The Castles of Scotland by Martin Coventry | Goblinshead | A comprehensive guide to 4,100 castles, towers, historic houses, stately homes and family lands
The Castles of Scotland by Martin Coventry | Goblinshead | A comprehensive guide to 4,100 castles, towers, historic houses, stately homes and family lands
The ‘Bible of Scottish Castles’…now available!
The ‘Bible of Scottish Castles’…now available! 

Terregles Castle

Dumfriesshire: About 3.5 miles west of Dumfries, on minor roads west of A76 or north of A75, at or near Terregles.

 

Ruin or site   NX 928775   OS: 84   DG2 9TH


Site of castle, on which a classical mansion of two storeys was built about 1789. The mansion was very large, with more than 120 rooms, but was itself demolished in 1964.
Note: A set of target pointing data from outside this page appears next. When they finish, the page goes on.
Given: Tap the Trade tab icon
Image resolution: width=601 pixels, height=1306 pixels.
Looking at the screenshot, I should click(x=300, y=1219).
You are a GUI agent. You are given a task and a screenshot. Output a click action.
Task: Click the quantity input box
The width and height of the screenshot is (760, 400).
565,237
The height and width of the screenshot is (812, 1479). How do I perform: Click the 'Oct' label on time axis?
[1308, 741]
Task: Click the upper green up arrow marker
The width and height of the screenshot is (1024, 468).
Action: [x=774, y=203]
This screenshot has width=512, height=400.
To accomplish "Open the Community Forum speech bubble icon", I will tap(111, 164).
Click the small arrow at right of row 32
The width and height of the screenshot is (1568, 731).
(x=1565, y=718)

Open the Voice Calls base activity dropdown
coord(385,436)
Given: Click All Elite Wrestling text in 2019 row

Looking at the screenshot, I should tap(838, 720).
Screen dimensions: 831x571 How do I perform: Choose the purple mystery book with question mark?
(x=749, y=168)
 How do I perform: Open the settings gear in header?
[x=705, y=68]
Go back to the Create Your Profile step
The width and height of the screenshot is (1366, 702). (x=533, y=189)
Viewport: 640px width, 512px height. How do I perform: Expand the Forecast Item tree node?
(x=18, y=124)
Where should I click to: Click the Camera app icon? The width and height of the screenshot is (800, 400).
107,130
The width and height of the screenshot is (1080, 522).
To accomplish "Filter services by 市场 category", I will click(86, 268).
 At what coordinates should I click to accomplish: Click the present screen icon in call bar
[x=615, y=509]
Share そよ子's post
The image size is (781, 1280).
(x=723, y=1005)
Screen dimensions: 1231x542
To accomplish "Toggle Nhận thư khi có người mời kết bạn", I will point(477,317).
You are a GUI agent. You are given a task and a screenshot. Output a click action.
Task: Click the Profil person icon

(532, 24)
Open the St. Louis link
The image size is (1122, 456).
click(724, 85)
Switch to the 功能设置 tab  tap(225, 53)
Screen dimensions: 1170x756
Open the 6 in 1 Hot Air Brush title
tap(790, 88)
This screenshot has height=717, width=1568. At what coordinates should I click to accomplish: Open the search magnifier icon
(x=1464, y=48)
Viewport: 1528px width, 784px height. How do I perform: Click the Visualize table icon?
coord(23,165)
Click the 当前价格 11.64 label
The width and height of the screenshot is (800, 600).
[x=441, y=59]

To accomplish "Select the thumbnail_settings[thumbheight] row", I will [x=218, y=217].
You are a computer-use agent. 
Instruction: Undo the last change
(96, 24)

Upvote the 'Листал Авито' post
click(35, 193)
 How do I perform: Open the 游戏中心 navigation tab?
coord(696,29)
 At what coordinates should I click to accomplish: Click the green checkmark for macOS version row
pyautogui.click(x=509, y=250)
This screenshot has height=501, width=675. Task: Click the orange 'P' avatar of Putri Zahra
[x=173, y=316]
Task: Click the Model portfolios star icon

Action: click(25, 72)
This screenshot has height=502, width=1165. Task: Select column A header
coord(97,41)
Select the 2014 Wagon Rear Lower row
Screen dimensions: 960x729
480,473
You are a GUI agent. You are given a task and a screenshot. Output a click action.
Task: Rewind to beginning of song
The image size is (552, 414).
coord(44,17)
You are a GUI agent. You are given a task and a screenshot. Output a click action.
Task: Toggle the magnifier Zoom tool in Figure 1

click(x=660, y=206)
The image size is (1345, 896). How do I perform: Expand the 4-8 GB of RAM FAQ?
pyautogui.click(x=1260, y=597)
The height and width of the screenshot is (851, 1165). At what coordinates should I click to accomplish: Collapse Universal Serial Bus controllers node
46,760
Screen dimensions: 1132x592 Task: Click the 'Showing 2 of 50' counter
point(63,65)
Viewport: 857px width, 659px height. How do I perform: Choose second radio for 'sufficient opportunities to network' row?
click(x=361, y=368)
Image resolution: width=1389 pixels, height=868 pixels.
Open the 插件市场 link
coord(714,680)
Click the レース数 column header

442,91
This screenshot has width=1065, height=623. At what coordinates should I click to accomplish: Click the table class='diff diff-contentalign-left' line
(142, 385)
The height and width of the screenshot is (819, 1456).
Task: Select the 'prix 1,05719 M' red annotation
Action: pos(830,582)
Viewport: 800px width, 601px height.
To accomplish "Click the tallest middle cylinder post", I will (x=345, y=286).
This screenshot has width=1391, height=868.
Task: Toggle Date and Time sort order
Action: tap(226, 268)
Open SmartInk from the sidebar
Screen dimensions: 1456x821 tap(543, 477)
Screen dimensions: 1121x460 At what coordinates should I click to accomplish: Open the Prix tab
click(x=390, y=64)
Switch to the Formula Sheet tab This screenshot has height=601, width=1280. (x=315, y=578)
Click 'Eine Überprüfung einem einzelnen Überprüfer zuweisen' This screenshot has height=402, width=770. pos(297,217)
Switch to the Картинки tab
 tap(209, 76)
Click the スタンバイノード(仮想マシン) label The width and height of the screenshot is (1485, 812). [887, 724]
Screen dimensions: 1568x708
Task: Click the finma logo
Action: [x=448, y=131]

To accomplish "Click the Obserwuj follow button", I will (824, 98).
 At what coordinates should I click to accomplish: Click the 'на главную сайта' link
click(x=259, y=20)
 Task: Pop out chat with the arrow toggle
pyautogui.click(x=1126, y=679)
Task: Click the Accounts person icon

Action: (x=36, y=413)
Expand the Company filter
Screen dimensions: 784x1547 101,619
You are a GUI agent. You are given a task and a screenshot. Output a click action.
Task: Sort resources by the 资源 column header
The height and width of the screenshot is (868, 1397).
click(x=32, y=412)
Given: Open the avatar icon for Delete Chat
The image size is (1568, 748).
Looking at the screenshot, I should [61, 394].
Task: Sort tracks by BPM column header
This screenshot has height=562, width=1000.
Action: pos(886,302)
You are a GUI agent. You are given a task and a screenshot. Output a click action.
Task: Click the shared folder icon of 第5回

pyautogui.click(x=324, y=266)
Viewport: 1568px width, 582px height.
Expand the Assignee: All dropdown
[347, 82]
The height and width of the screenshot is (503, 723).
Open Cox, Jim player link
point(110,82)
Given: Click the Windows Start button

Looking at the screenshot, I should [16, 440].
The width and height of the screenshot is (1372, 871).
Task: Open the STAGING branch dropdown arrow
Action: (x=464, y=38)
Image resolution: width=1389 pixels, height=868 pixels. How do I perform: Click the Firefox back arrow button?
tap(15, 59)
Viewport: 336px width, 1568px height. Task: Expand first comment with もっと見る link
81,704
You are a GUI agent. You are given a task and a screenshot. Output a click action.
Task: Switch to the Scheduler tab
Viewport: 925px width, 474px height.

Terregles House (old postcard)

  ‘Cast. of Torregills’ is marked on Blaeu’s map of Kirkcudbright, and a large tower with five storeys and side towers or turrets is shown on Pont’s map.
  The property was held by the Herries family from the 13th century, and the family were made Lord Herries in 1489. Andrew, 2nd Lord, was killed at the Battle of Flodden in 1513, and in 1543 the male line died out, and the property passed by marriage in 1547 to the Maxwells. Mary, Queen of Scots, stayed here for a few days in 1568 before travelling on to Dundrennan Abbey and England after being defeated at the Battle of Langside. Sir John Maxwell of Terregles had commanded her cavalry at the battle. The castle may have been destroyed (or damaged anyway) soon afterwards, because of the Maxwells’ support for Mary, although mementoes of Mary’s visit were kept at the later mansion.
  John Maxwell of Terregles became Earl of Nithsdale in 1667 after another branch of the family died out and also owned Caerlaverock Castle. The Maxwells were forfeited in 1716 for their part in the Jacobite Rising, after defeat at the Battle of Preston, and William Maxwell, 5th Earl, only escaped execution when his wife had a Mrs Mills swap places with him, allowing him to flee from the Tower of London, dressed as a woman. The couple fled to the Continent and then to Rome, where the Countess became governess to Henry Benedict, younger brother of Bonnie Prince Charlie. The Maxwells held the property until the 20th century, but the house was abandoned after World War II and was blown up by the Territorial Army in 1961. The family moved to Traquair House, taking many treasure with them, including the bed in which Mary, Queen of Scots, had slept.
  The burial vault or choir of the 4th Lord Herries, built in 1583, survives in the nearby parish church [NX 930770].